__Problem description__:
Recast the part of the listing that opens with the line containing "Uncheck the 优惠组合推荐 checkbox" and runs through the end of the listing as a numbered list, with blank lines omitted. Leave the pictures out of your answer.
##############################
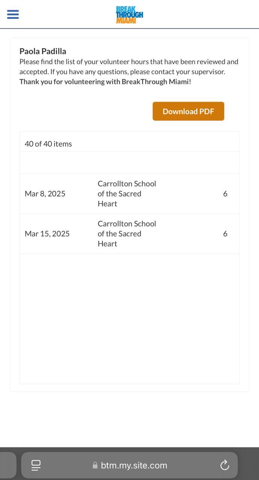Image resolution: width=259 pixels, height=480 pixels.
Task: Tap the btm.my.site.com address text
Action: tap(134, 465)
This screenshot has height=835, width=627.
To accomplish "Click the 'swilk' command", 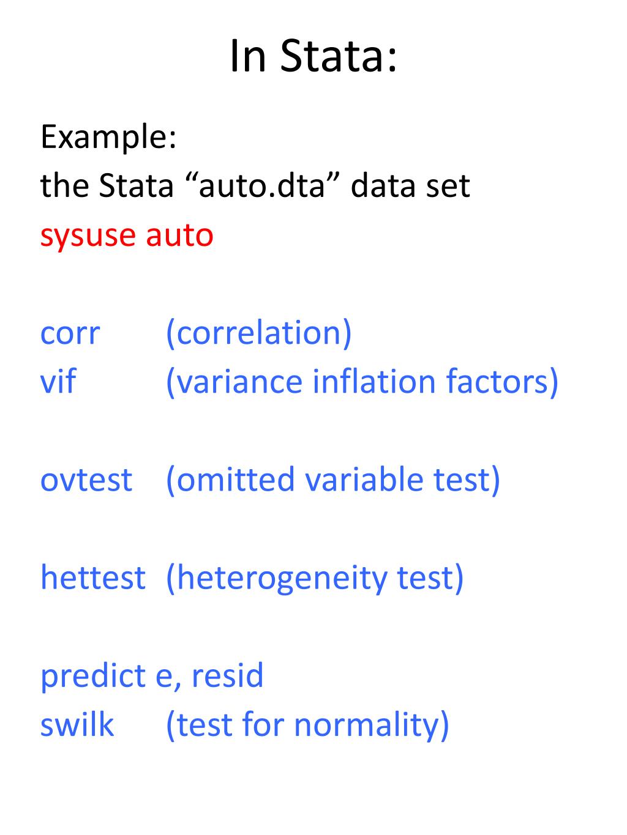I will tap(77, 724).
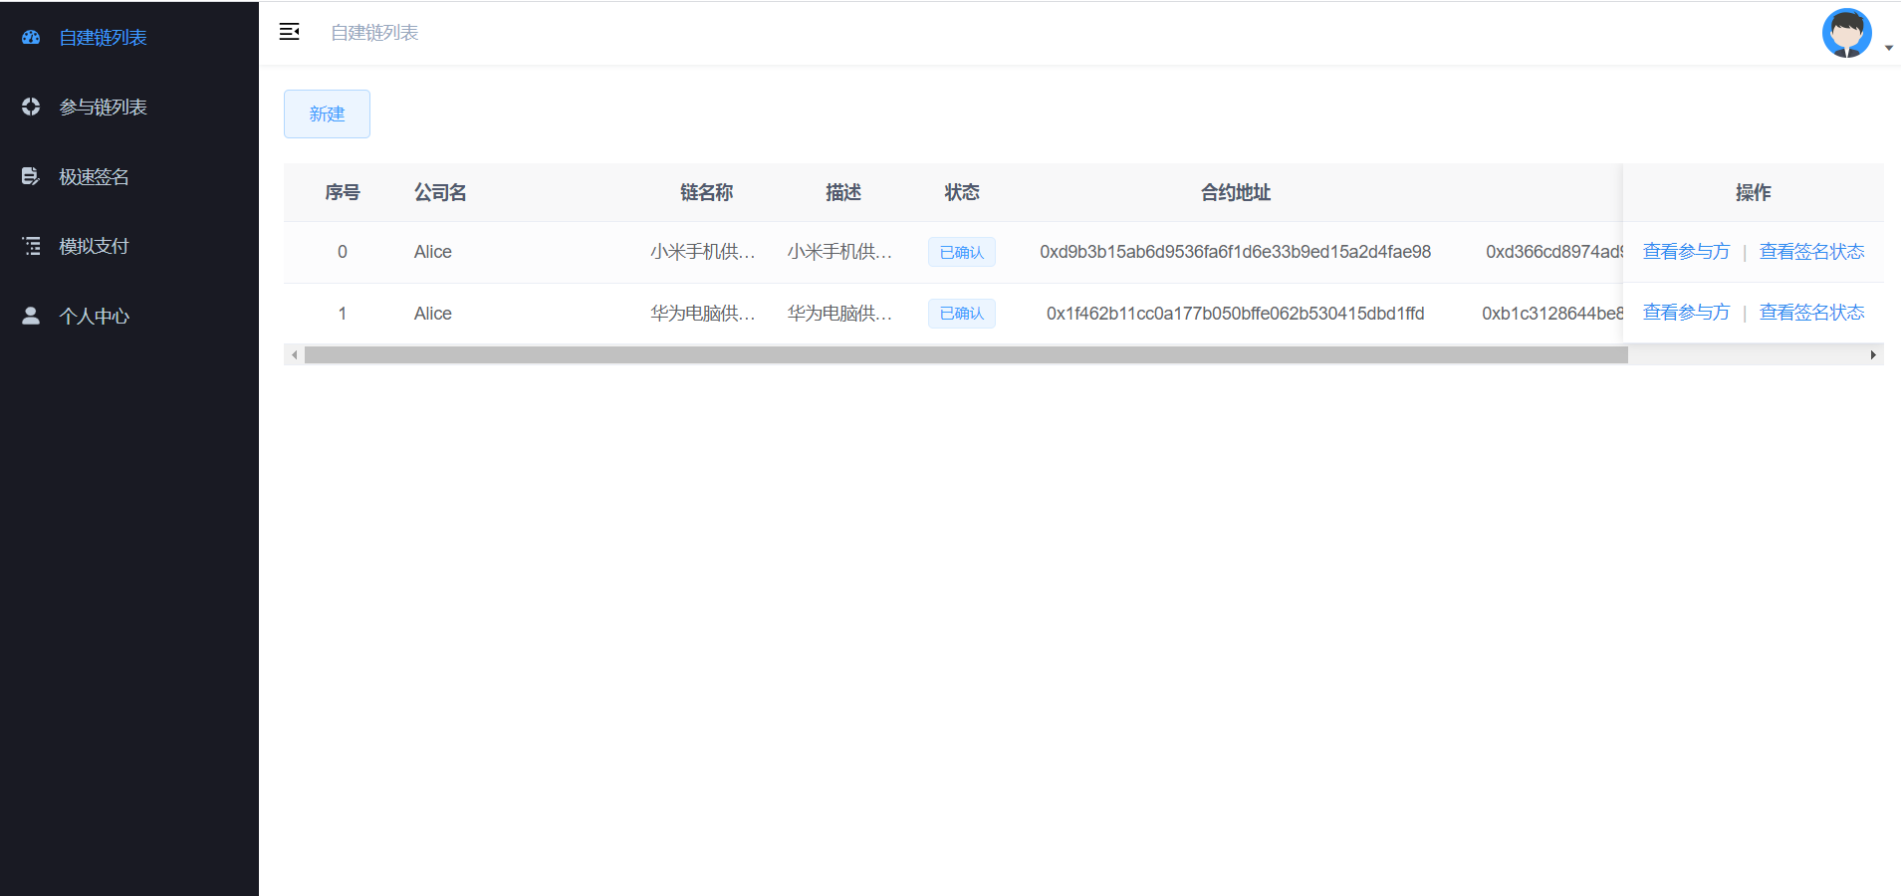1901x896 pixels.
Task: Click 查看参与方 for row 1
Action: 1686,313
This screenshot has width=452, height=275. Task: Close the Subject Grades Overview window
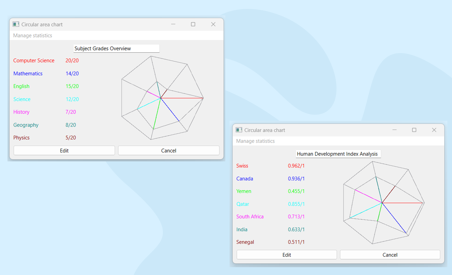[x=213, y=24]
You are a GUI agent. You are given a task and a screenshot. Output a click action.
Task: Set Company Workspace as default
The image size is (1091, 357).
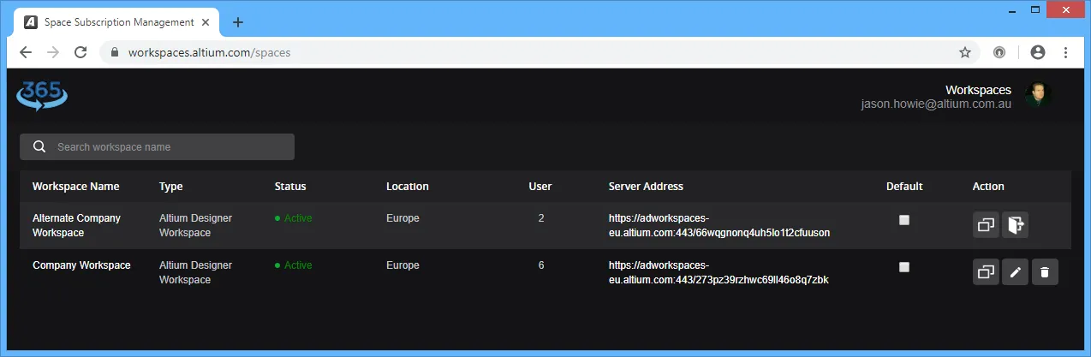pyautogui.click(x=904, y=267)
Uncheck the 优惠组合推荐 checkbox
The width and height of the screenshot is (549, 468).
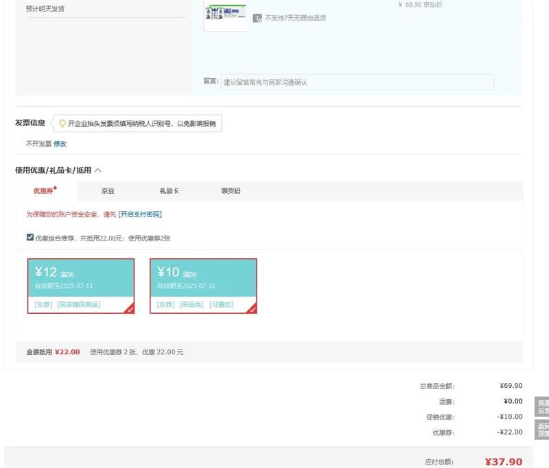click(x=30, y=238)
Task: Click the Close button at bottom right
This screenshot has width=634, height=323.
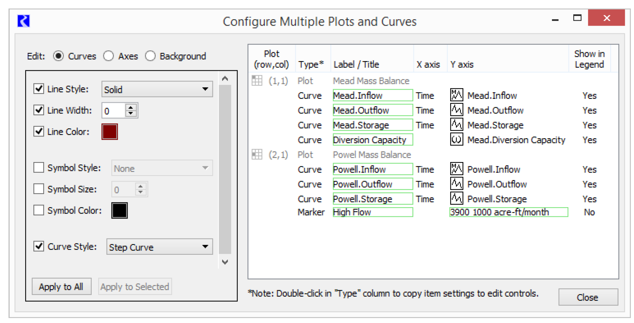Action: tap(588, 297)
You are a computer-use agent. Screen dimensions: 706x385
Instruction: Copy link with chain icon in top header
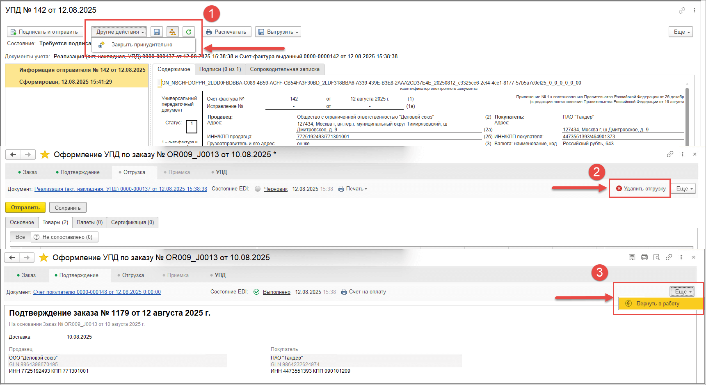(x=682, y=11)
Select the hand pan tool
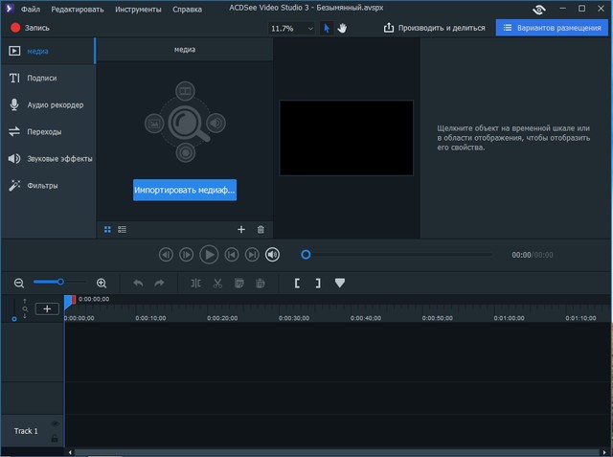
##############################
__Problem solution__:
1. Uncheck the 优惠组合推荐 checkbox
2. The width and height of the screenshot is (549, 468).
3. click(x=30, y=238)
4. Task: Click the Close button at bottom right
5. This screenshot has width=634, height=323.
6. Action: tap(588, 297)
7. You are a computer-use agent. Screen dimensions: 706x385
8. Instruction: Copy link with chain icon in top header
9. (x=682, y=11)
10. Select the hand pan tool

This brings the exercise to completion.